Start of Information

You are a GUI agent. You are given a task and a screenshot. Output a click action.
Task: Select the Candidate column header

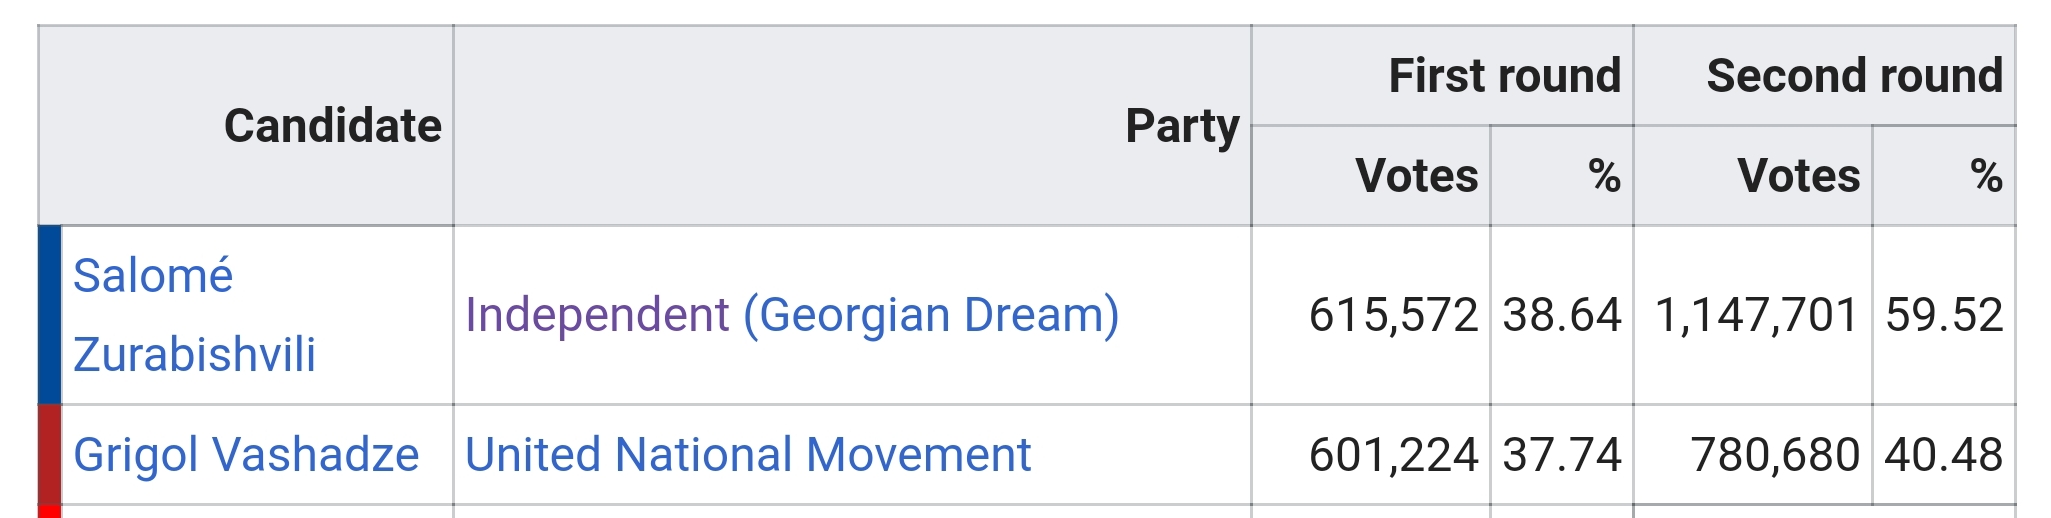(332, 126)
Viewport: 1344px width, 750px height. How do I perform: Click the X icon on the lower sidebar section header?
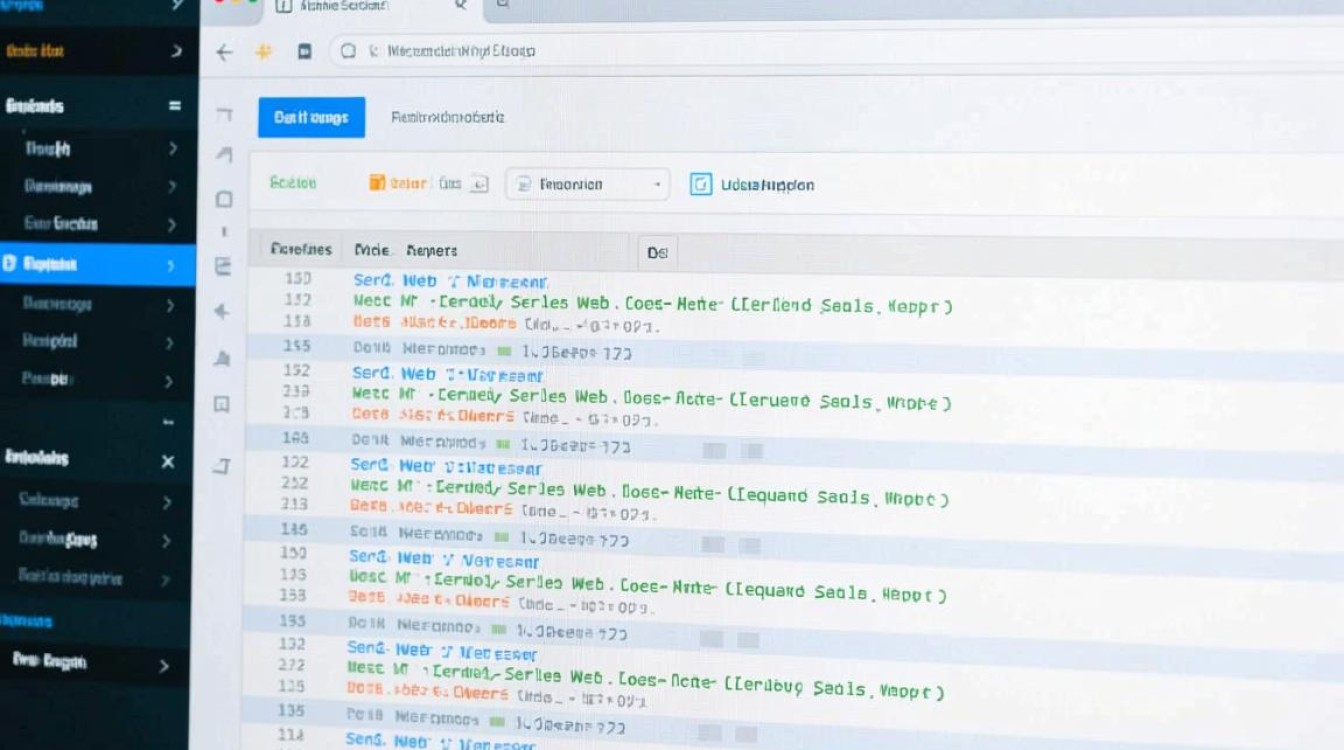168,461
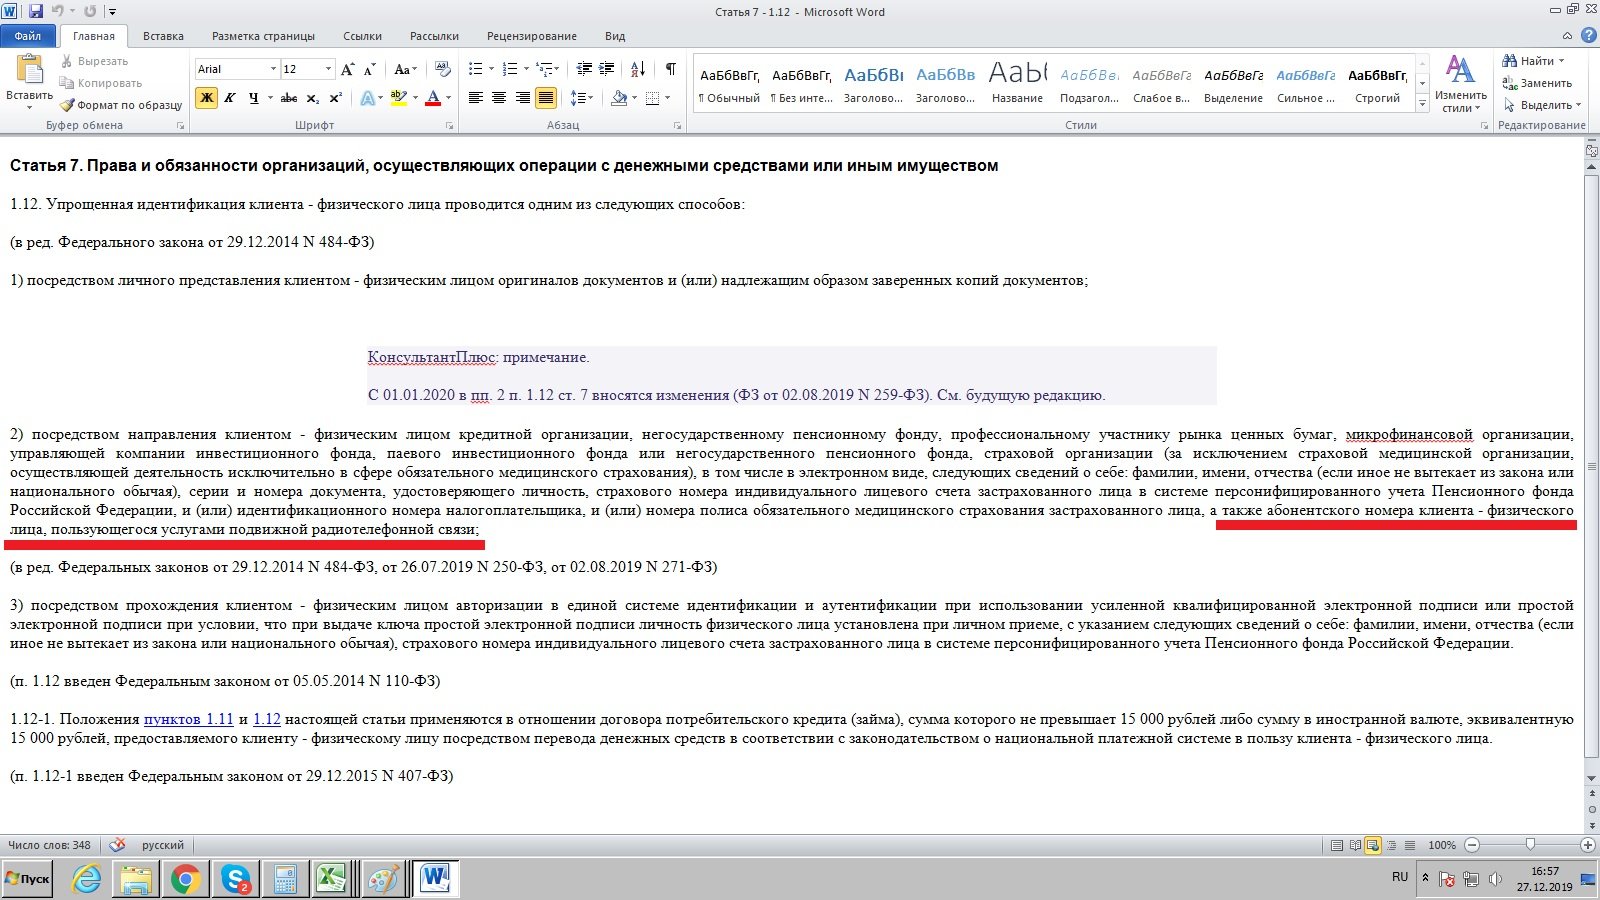Image resolution: width=1600 pixels, height=900 pixels.
Task: Click the clear formatting eraser icon
Action: tap(443, 69)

End of Information

The answer must be the data above, repeated exactly, with no pictures.

You are a GUI agent. You are given a task and a screenshot. Output a click action.
Task: Select the Candidate column header

(332, 126)
Viewport: 1344px width, 750px height. How do I perform: Click the X icon on the lower sidebar section header?
168,461
Image resolution: width=1600 pixels, height=900 pixels.
Task: Click the clear formatting eraser icon
Action: tap(443, 69)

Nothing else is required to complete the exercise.